| Liquid fuels are relatively light and easy and quick to transfer. When we had no power for a week, I drove a couple hours away to a gas station, spent 15 minutes filling jerry cans, and came back with enough energy to power my entire house for a week. Yeah, in a continental or global disaster, we’re quickly going to be unable to get our hands on gasoline without the drilling and refineries and distribution, etc and electricity would be much more available. In the much more frequent and likely regional disaster… I’d prefer to be stuck with gasoline right now. I could definitely see a future where instead of a noisy generator I power my house off of my car for a week until the charge is getting low, supplemented by some solar, then drive a couple hours to where the electricity is working and spend a half hour charging it back up. I just don’t think we’re quite there yet. A typical long range EV right now, after the power to get me there and back, would have about 25kWh of power I could use for other things. That would be three hours of driving to replace 3 hours of generator output. |
Both times gasoline quickly became incredibly hard to come by.

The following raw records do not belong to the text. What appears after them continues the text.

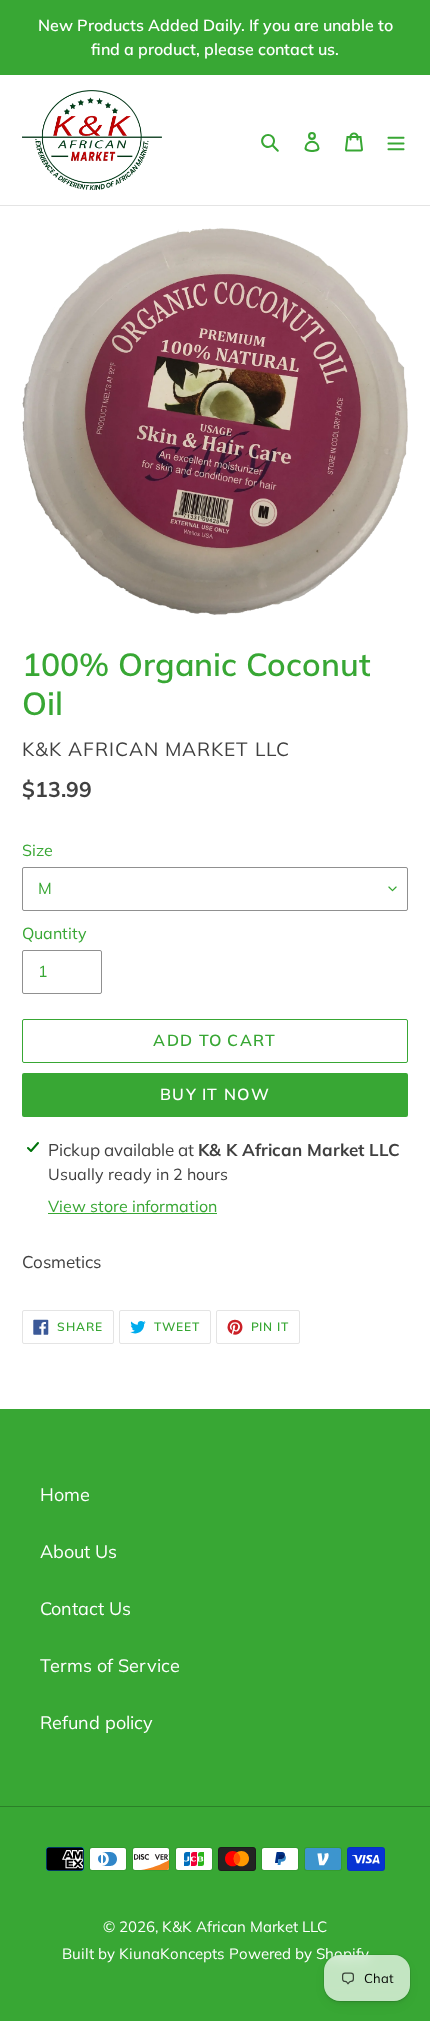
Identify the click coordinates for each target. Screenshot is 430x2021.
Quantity (54, 933)
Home (65, 1494)
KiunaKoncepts (171, 1953)
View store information (132, 1206)
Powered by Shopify (299, 1953)
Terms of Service (110, 1665)
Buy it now (215, 1094)
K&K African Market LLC (244, 1926)
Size (37, 850)
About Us (78, 1551)
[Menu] (396, 139)
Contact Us (85, 1608)
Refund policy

Electricity would have been a lot easier.
Also, there was massive amounts of traffic trying to leave. An idling car slowly creeping through a 100mi traffic jam still uses a good bit of gas. An EV uses very little energy slowly rolling in the same situation. Sure at normal speeds I would have easily had 300+mi in the gas cars, but my mileage in traffic was massively worse on the 14+ hour drive from Houston to San Antonio.